Grace à Joey, je rencontrais notamment Erin et Phil (j’ai été photographe à leur mariage), et après cela, via Erin qui connaît tout le monde, des tas de groupes, dont celui du papa de Pinky et Brody. Un jour elle m’invita à son anniversaire. Il y avait une fille avec qui elle a étudié… c’est mon épouse Karen (qui en général déteste les punks). Quoi qu’il en soit, j’ai pu rencontrer des gens d’horizons très différents (depuis les latinos qui sont illégaux… à Shaun la fille qui m’a permis d’avoir mon travail actuel!) et de réaliser ainsi qu’on peut aimer ce genre de musique et avoir une vie normale. En même temps, je suis attristé quand je vois des anciens de ABC mourir à 21 ans d’une overdose ou sous les roues d’un train de marchandises dans lesquels ils voyagent : plutôt que leur parler de politique, d’être végan, straight edge, il vaut mieux commencer par… écouter les autres.

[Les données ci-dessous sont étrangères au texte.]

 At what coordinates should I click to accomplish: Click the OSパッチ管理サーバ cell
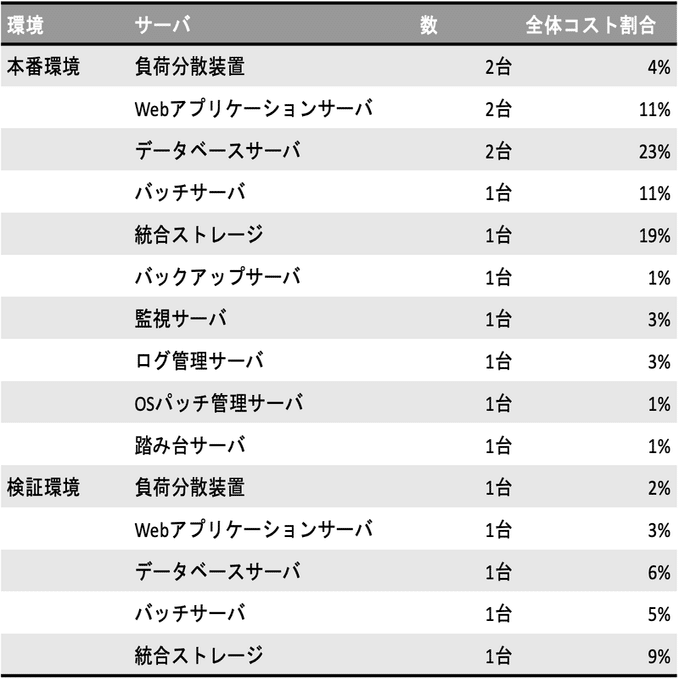pyautogui.click(x=219, y=404)
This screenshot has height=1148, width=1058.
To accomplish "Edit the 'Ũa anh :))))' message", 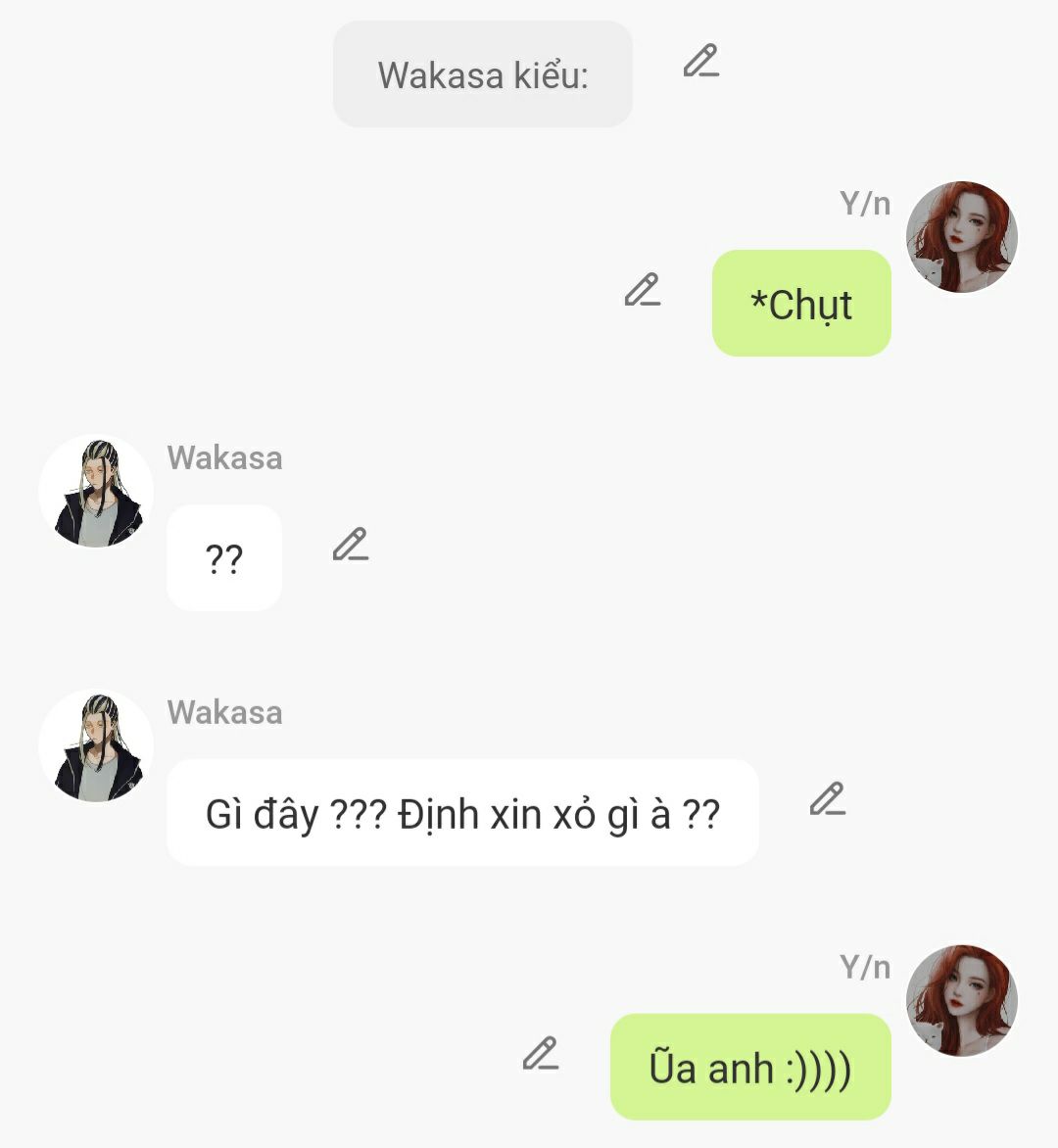I will (x=541, y=1054).
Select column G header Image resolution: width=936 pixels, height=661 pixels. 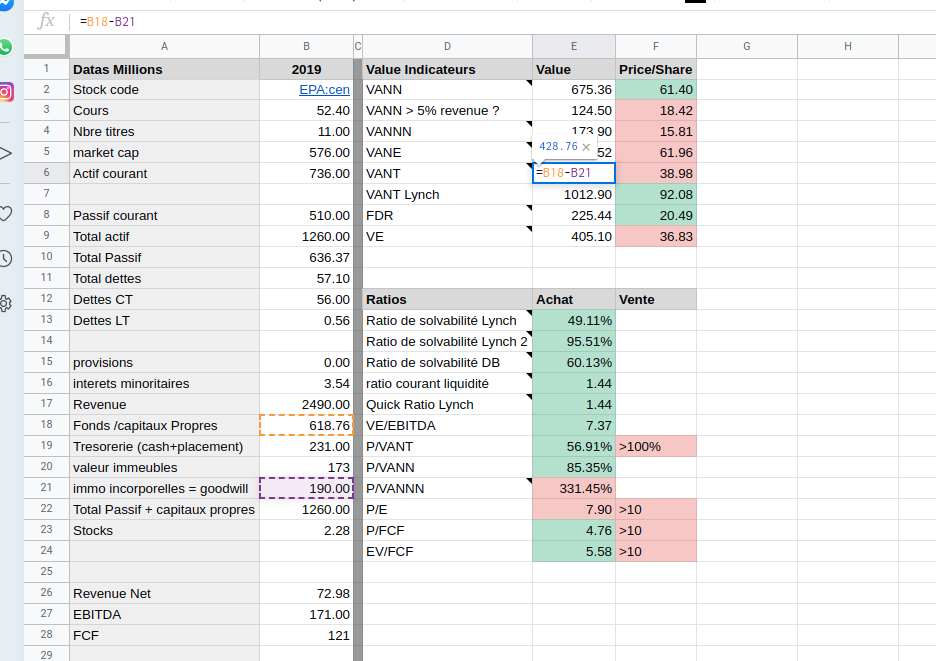[x=746, y=47]
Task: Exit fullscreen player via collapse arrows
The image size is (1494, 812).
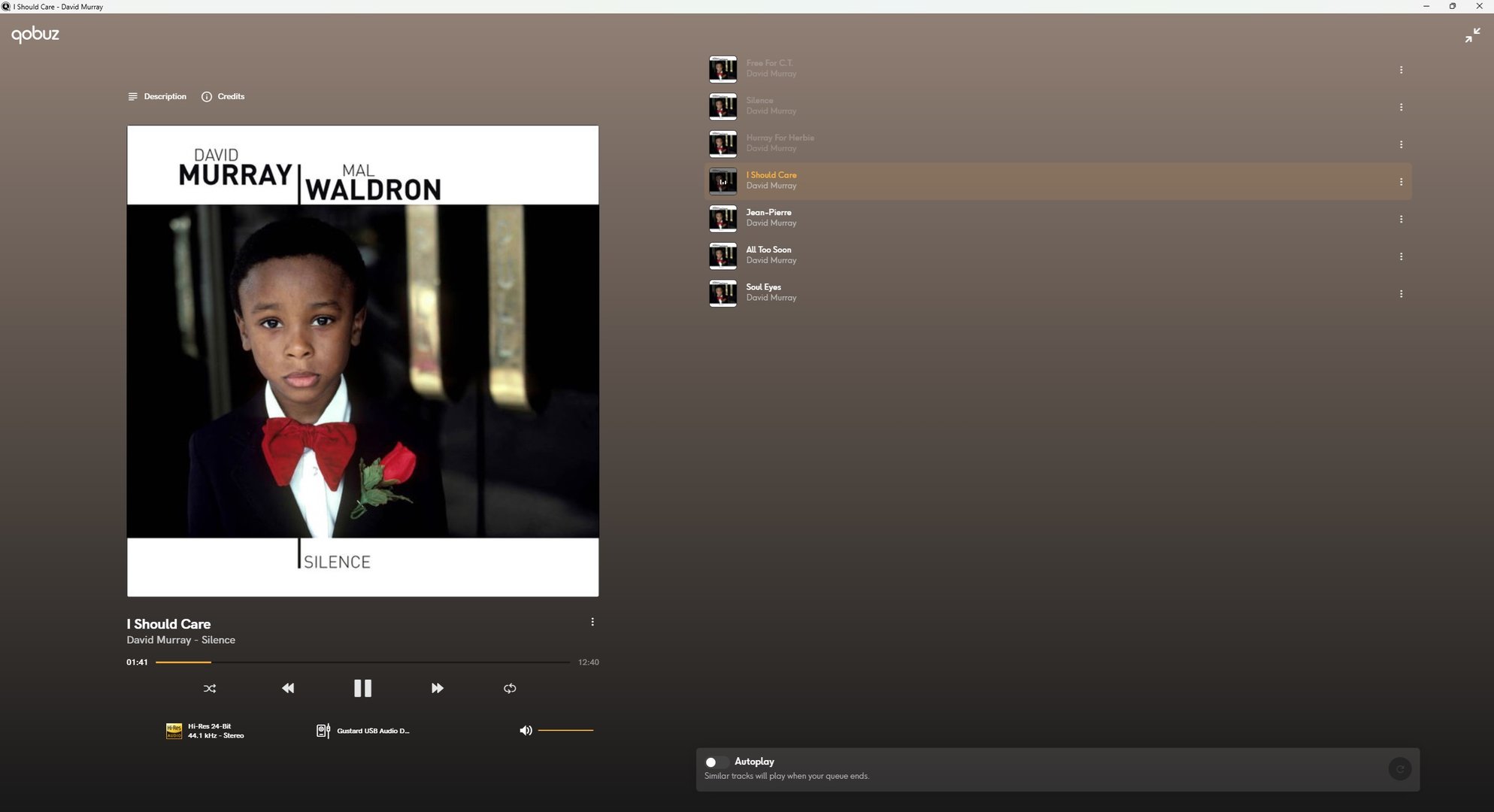Action: [x=1472, y=35]
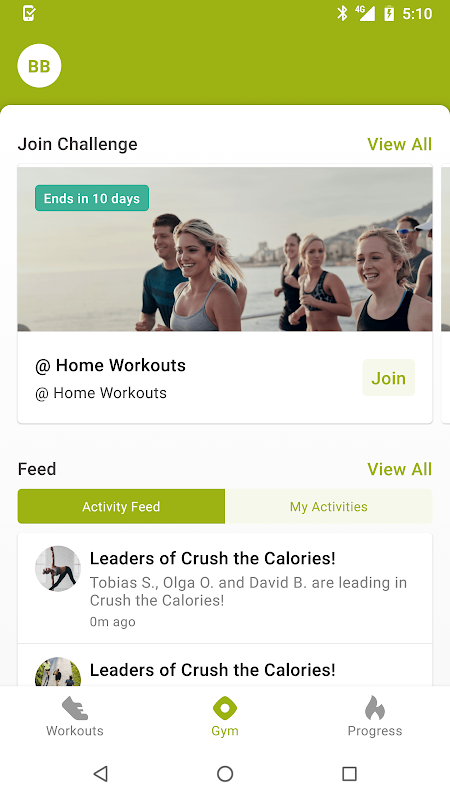This screenshot has width=450, height=800.
Task: Tap the Ends in 10 days badge
Action: (92, 198)
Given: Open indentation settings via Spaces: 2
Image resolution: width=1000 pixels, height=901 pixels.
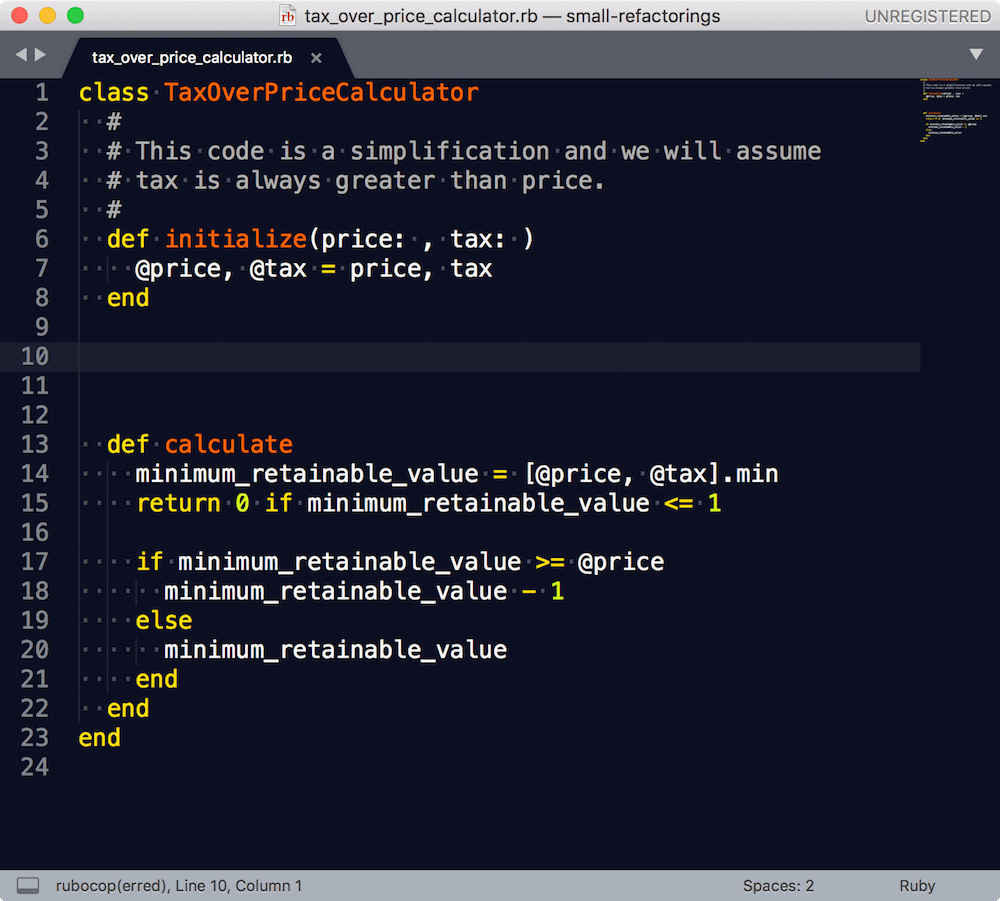Looking at the screenshot, I should [781, 885].
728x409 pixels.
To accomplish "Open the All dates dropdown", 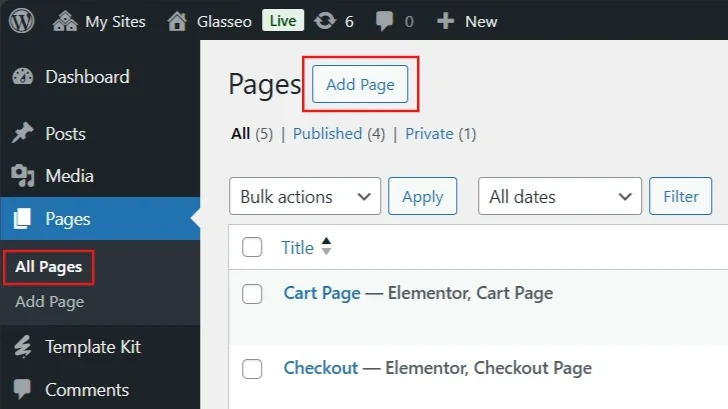I will point(560,197).
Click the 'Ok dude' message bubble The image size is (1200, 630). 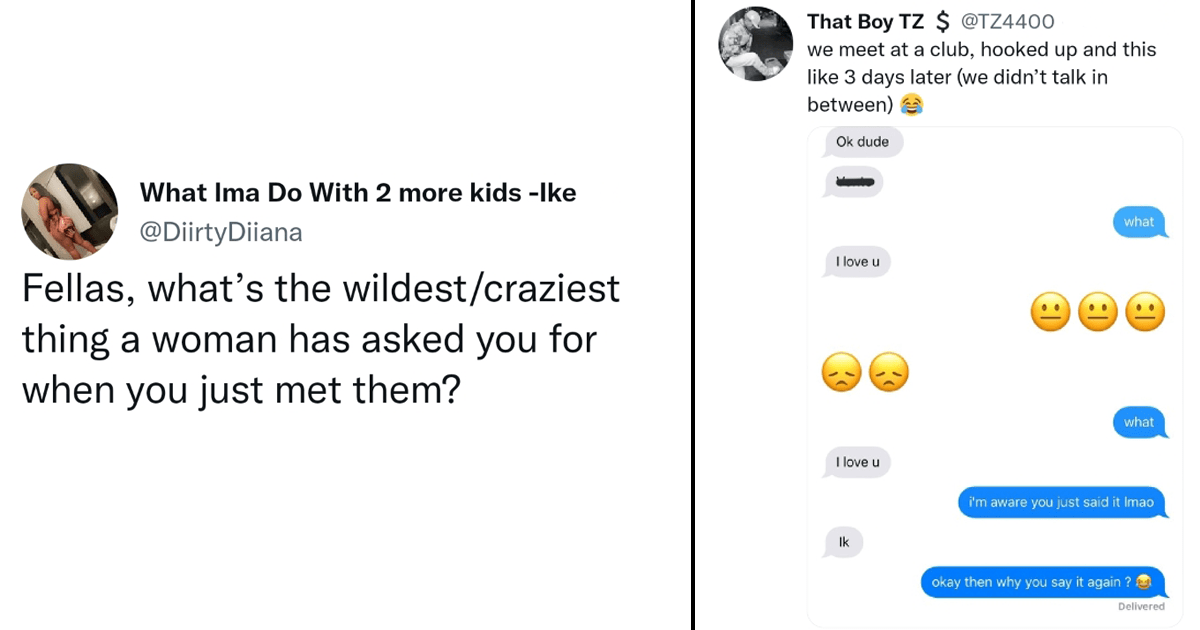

Avec le temps toutefois, j’ai réalisé que je cherche à nouveau ce que j’avais a Paris : pouvoir discuter sans bruit, découvrir d’autres genres musicaux, aller plus souvent dans les caveaux a Jazz. J’avais commencé par l’opéra, et le théâtre en Espagnol près d’ici, quand le Covid a mis une pause à tout cela. Alors j’ai compensé par la lecture. Mais lorsque toute la ville se rallumera, je compte bien retourner à sa découverte, avec d’autres styles artistiques comme le ballet : seras-tu ma guide моя дорогая Юлия ?

Voila, tu en sais un peu plus sur ce que j’ai fait dans mes soirées libres depuis déjà douze ans, Je suis toujours curieux et j’essaie d’être ouvert à de nouvelles découvertes : après tout c’est comme cela que j’ai découvert mes auteurs préférés.

Du milieu d’un mosh pit, d’un fauteuil d’opéra, ou du banc en bas d’un club de Jazz, я целую тебя моя дорогая Юлия, я тебя люблю!